◆ **Supplied passage**:
*** Begin section ***

Israel: Women Protest Against Domestic Violence
Now everyone is aware: the lockdown, which aims to reverse epidemic growth, has taken a toll on women worldwide. In Israel, the blow was especially painful. Each year, about 20 women are murdered in the tiny country of 9 million residents due to so-called "domestic violence", which is in fact violence against women.
Usually, the murderers are the partners, and sometimes also the fathers and brothers. This year, 12 women were murdered in just five months, nine of them since the lockdown began. In response to that, women's protests and rallies broke out. These demonstrations are a tradition in Israel and sometimes occur immediately after a new victim loses her life. This time, too, the women took advantage of the right to demonstrate, among the few freedoms that remained under the lockdown conditions. The protesters were holding signs, pouring red paint on the road, and shouting. In one of them, the activists projected the victims' names on the walls of the government building.
It is clear to all of us that the danger of violence increased during the lockdown, but it is also clear that COVID -19 did not create a new phenomenon. Violence has always been there, and its causes are deeply rooted in the ills of society. Here are three of them:
Lack of budget. The program to combat violence against women was budgeted many years ago, but the budget has not passed. Thus, NIS 20 million (approximately £ 4,600,000) allocated in early 2019 to the National Program to Combat Domestic Violence against Women did not eventually reach the Ministry of Welfare.
Lack of prison rehabilitation programs for violent men. Dr Karen Guetta, a clinical criminologist and lecturer at Bar Ilan University who worked with the prisoner rehabilitation authority, sees this as a significant danger. In Israel, a man who beat his wife for years might receive a relatively minor penalty if he has not been convicted of any prior offences. In many cases, and the absence of a duty of psychological treatment in Israeli prisons, he will eventually be released from jail and return home. Even if he is still a danger to his wife, he will not yet be examined. "In the jail, he internalizes all the codes of survival through violence, which increases his perception of his victimhood," says Dr Guetta. "This man does not sit in his cell and say 'Oh my gosh, I will stop being violent to my spouse.' On the contrary, he is even angrier with her because he is in prison, which makes him a more dangerous person. Such a man gets out of jail like a lion that is released from the cage." Indeed, two out of 12 murderers this year were recently released from prisons, serving their sentences for violent offences against the same wife they murdered.

*** End section ***

◆ **Your assignment**: According to the article on violence against women in Israel, how much money was allocated in early 2019 to the National Program to Combat Domestic Violence against Women?

◆ **Dataset extract**:

*** Begin section ***

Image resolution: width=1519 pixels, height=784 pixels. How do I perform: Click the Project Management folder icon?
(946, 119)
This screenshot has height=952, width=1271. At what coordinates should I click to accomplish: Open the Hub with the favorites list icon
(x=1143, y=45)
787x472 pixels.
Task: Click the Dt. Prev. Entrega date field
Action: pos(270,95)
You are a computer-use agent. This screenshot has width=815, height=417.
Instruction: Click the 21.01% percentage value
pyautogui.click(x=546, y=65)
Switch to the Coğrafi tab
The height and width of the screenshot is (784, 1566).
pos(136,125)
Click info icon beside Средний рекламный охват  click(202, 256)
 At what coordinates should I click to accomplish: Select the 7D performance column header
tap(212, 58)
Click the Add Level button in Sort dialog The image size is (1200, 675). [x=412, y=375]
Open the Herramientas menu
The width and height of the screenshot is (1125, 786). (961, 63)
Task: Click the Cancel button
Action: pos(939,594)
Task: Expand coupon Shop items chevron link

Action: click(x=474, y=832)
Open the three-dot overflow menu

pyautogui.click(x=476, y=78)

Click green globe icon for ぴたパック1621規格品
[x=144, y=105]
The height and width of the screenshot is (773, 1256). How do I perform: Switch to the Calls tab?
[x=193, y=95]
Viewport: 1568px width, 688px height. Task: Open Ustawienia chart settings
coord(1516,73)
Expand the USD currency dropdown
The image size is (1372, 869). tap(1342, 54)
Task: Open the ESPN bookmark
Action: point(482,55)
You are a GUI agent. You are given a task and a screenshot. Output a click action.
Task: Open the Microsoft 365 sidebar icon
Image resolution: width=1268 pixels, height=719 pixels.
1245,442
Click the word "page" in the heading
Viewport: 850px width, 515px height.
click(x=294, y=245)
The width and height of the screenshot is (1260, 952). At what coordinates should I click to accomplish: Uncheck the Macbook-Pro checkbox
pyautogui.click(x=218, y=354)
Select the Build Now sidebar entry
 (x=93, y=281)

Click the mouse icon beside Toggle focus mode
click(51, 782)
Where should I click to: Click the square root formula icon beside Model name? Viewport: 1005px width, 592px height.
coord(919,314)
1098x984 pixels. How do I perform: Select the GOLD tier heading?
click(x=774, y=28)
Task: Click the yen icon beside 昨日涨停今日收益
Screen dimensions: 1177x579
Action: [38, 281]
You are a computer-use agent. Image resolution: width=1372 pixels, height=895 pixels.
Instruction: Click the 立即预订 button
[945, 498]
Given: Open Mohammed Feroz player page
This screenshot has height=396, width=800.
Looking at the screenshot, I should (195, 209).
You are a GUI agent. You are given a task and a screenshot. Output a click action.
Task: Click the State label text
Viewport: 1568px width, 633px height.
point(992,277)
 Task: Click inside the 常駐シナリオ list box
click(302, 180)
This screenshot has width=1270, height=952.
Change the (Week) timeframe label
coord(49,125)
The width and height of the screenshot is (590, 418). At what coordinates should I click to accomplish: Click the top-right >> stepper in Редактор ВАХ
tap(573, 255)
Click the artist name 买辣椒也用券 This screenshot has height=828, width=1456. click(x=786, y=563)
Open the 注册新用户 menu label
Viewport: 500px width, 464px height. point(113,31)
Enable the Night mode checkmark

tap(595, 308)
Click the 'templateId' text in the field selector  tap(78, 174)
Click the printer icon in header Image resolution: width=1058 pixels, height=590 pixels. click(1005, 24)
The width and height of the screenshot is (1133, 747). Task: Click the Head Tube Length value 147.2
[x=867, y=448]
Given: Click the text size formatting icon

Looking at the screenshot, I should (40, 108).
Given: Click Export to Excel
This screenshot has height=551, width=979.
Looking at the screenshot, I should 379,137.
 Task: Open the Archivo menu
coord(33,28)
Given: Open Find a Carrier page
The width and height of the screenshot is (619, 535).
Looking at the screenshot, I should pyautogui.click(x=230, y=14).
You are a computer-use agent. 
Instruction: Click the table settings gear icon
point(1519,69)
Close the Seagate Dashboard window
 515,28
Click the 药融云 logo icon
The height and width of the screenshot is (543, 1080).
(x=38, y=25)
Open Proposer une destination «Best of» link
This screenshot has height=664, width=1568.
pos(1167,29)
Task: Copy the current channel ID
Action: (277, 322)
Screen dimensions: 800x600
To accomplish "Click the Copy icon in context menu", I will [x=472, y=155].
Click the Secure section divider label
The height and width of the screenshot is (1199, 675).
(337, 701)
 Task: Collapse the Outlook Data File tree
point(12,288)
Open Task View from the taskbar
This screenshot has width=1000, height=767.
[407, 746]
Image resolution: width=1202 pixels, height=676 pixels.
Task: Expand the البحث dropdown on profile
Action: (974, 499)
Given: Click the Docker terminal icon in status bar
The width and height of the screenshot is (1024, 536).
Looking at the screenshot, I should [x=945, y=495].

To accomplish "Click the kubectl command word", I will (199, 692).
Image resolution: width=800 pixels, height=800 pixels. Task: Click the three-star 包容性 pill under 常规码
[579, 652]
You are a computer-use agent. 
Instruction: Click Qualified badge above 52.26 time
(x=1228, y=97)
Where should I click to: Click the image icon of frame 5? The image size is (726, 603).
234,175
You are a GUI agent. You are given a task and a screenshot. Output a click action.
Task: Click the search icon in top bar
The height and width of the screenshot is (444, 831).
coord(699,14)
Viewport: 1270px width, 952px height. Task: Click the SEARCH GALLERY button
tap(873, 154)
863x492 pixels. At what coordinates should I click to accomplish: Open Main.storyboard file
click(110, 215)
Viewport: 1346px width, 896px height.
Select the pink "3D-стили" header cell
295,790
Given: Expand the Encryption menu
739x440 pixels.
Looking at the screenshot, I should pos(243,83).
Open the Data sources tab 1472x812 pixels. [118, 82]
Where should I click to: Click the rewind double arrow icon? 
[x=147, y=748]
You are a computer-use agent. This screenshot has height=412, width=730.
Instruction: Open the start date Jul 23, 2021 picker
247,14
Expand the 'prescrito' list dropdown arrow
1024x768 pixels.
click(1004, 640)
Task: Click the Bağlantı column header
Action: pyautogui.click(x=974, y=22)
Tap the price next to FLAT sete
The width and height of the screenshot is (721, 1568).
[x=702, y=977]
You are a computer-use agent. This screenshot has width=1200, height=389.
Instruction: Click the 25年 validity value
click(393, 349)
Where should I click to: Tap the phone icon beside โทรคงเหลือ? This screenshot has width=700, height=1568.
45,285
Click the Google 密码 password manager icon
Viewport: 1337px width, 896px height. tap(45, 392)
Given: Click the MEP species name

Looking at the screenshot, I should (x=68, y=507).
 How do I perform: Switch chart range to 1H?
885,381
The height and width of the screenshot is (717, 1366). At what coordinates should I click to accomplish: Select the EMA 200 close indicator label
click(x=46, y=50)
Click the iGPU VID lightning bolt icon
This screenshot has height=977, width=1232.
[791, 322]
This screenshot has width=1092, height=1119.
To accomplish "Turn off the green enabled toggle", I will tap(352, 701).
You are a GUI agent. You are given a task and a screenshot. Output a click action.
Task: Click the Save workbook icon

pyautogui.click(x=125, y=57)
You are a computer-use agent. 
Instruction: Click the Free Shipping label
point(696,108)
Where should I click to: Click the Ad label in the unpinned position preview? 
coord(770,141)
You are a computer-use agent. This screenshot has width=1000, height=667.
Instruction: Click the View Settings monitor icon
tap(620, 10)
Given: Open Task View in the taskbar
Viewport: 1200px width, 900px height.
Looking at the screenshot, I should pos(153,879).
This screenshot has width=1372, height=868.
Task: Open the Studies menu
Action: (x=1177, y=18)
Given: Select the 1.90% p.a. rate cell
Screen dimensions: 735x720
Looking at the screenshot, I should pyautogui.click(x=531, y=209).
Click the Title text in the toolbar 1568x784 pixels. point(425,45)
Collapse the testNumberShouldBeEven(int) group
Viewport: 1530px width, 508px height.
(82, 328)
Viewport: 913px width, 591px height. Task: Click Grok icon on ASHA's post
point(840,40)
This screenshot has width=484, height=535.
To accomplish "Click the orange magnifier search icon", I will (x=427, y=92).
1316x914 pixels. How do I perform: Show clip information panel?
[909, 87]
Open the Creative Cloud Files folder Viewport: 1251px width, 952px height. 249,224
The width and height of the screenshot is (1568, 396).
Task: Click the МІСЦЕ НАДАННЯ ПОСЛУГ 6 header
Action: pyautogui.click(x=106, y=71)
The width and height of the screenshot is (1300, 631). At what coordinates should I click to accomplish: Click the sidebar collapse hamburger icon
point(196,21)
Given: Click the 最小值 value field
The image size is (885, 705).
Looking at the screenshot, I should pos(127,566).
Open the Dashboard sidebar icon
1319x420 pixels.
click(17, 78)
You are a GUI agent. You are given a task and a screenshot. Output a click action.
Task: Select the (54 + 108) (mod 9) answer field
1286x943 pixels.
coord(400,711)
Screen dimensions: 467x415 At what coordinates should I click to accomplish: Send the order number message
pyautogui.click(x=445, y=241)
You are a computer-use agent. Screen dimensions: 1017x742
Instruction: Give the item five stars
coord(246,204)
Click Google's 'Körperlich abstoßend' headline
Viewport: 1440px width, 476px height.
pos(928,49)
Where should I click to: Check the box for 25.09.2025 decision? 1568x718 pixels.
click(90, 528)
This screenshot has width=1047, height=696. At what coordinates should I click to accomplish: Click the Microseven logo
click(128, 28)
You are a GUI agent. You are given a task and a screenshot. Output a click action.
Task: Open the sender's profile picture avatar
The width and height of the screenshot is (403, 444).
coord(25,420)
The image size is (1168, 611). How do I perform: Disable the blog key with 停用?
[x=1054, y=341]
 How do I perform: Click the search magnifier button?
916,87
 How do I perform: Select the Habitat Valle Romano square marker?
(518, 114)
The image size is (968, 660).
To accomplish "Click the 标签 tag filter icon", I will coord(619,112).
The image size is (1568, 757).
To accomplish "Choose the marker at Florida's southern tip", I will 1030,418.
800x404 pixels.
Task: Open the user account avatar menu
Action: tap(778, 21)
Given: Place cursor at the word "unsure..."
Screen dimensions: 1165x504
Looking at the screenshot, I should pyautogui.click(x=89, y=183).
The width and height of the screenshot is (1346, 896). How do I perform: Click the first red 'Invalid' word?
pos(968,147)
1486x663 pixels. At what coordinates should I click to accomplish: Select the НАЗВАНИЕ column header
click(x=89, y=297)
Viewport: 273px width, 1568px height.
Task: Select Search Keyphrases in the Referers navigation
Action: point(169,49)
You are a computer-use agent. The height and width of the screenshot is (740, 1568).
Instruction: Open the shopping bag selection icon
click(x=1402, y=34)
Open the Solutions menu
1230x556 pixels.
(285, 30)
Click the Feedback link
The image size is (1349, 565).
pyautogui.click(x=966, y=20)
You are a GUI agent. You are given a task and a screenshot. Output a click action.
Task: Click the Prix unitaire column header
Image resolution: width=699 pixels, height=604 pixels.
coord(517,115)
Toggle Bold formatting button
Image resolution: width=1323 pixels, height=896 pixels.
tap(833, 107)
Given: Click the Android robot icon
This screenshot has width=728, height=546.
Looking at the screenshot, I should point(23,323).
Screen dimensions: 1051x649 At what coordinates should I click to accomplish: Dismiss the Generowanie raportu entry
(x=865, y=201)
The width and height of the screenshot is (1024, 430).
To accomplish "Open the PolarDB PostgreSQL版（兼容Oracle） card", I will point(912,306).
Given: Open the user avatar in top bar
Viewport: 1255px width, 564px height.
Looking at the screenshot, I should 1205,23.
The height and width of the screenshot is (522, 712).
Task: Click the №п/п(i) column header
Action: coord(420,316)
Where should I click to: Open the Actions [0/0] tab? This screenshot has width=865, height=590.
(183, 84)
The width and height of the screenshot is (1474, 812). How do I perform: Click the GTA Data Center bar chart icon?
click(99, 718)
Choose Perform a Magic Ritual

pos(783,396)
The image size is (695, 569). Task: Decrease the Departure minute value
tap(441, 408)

*** End section ***

◆ **Response for this exercise**: NIS 20 million (approximately £4,600,000).